_Information given_
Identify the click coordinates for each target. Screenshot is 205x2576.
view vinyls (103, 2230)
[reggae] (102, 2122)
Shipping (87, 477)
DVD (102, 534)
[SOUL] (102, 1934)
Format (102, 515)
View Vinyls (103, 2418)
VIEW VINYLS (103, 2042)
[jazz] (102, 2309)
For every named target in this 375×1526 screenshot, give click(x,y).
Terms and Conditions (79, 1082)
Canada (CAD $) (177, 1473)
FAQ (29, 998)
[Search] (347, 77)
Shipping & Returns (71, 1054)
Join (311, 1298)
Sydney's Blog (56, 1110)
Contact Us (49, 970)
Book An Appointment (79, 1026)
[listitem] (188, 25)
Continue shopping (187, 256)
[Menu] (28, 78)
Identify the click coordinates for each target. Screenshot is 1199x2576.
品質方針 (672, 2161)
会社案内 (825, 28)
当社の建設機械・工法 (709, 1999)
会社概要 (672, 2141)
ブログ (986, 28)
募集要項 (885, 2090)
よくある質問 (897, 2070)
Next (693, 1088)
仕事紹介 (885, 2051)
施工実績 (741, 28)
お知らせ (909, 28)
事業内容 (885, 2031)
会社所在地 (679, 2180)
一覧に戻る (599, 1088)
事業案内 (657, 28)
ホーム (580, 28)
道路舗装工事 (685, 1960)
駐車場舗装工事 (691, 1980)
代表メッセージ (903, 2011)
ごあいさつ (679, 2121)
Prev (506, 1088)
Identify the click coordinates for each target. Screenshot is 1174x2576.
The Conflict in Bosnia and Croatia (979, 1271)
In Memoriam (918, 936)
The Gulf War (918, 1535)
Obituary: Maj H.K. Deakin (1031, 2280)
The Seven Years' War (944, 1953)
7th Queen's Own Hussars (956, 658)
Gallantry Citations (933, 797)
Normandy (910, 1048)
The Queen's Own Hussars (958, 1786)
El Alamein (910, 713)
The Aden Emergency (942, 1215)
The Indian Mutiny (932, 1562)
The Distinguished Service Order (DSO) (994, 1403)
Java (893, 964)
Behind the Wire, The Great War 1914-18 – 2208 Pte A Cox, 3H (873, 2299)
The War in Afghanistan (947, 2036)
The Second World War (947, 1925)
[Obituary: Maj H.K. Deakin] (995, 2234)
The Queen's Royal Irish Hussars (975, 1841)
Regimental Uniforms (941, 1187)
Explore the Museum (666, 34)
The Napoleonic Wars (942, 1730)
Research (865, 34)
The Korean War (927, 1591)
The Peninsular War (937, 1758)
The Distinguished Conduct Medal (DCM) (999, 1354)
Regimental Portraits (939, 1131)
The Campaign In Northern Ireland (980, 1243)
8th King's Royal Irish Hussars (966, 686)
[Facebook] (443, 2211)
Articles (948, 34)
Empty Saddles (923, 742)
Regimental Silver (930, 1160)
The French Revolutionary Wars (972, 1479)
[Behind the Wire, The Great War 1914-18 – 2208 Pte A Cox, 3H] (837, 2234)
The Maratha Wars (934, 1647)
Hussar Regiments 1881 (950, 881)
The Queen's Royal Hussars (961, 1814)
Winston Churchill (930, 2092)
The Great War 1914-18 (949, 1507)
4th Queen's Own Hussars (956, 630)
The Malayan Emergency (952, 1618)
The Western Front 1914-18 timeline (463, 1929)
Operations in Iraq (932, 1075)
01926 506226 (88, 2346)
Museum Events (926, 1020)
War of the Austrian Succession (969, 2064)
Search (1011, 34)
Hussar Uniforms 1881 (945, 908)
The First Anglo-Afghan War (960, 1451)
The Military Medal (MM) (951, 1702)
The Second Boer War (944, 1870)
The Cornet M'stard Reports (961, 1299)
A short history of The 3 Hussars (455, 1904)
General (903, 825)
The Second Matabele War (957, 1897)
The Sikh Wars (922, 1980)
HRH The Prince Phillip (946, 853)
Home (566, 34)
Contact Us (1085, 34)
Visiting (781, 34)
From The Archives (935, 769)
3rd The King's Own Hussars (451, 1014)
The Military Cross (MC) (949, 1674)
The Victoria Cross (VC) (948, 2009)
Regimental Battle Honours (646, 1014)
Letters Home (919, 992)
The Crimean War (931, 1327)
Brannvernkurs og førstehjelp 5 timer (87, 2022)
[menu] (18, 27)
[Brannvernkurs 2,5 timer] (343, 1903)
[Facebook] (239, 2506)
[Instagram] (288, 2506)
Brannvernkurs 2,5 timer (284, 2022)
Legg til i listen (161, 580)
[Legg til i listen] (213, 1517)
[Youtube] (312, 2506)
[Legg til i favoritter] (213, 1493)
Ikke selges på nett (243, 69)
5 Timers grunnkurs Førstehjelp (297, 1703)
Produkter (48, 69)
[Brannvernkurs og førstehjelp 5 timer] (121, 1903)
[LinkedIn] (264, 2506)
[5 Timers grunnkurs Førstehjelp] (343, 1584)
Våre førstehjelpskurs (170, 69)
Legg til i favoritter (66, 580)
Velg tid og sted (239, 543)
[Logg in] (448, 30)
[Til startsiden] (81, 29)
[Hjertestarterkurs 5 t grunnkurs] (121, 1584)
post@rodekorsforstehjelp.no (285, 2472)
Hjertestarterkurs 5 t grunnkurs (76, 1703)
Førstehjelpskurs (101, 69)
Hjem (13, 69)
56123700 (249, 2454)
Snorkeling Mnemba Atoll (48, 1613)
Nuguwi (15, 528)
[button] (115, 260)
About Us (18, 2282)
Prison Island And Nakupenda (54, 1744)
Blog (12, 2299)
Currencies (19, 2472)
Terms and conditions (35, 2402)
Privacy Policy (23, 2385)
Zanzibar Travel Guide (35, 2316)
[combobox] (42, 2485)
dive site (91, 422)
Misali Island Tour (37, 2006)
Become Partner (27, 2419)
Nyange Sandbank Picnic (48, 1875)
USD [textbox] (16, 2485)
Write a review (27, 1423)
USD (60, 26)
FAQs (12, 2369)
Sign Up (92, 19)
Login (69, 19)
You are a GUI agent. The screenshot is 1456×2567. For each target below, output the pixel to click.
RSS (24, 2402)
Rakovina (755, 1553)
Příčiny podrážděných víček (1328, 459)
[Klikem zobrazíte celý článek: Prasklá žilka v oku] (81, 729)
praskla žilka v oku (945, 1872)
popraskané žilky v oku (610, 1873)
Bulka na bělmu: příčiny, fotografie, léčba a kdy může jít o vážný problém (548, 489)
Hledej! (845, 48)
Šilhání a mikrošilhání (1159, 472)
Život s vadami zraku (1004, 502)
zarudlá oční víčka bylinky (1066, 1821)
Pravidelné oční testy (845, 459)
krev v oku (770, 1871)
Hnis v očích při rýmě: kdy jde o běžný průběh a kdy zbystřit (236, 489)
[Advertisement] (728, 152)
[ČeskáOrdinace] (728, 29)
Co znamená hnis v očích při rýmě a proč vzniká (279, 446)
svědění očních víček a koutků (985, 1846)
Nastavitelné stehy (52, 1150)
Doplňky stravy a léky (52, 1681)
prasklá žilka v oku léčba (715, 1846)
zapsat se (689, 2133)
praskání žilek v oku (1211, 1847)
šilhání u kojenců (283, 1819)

_Instructions to follow_
Give again, word for word, every line of the listing above from the one with "Våre førstehjelpskurs (170, 69)" to the one with "Rakovina (755, 1553)", both inclusive, and nothing beyond them.

_Exercise output_
Våre førstehjelpskurs (170, 69)
Legg til i favoritter (66, 580)
Velg tid og sted (239, 543)
[Logg in] (448, 30)
[Til startsiden] (81, 29)
[Hjertestarterkurs 5 t grunnkurs] (121, 1584)
post@rodekorsforstehjelp.no (285, 2472)
Hjertestarterkurs 5 t grunnkurs (76, 1703)
Førstehjelpskurs (101, 69)
Hjem (13, 69)
56123700 (249, 2454)
Snorkeling Mnemba Atoll (48, 1613)
Nuguwi (15, 528)
[button] (115, 260)
About Us (18, 2282)
Prison Island And Nakupenda (54, 1744)
Blog (12, 2299)
Currencies (19, 2472)
Terms and conditions (35, 2402)
Privacy Policy (23, 2385)
Zanzibar Travel Guide (35, 2316)
[combobox] (42, 2485)
dive site (91, 422)
Misali Island Tour (37, 2006)
Become Partner (27, 2419)
Nyange Sandbank Picnic (48, 1875)
USD [textbox] (16, 2485)
Write a review (27, 1423)
USD (60, 26)
FAQs (12, 2369)
Sign Up (92, 19)
Login (69, 19)
You are a GUI agent. The screenshot is 1456×2567. For each target below, output the pixel to click.
RSS (24, 2402)
Rakovina (755, 1553)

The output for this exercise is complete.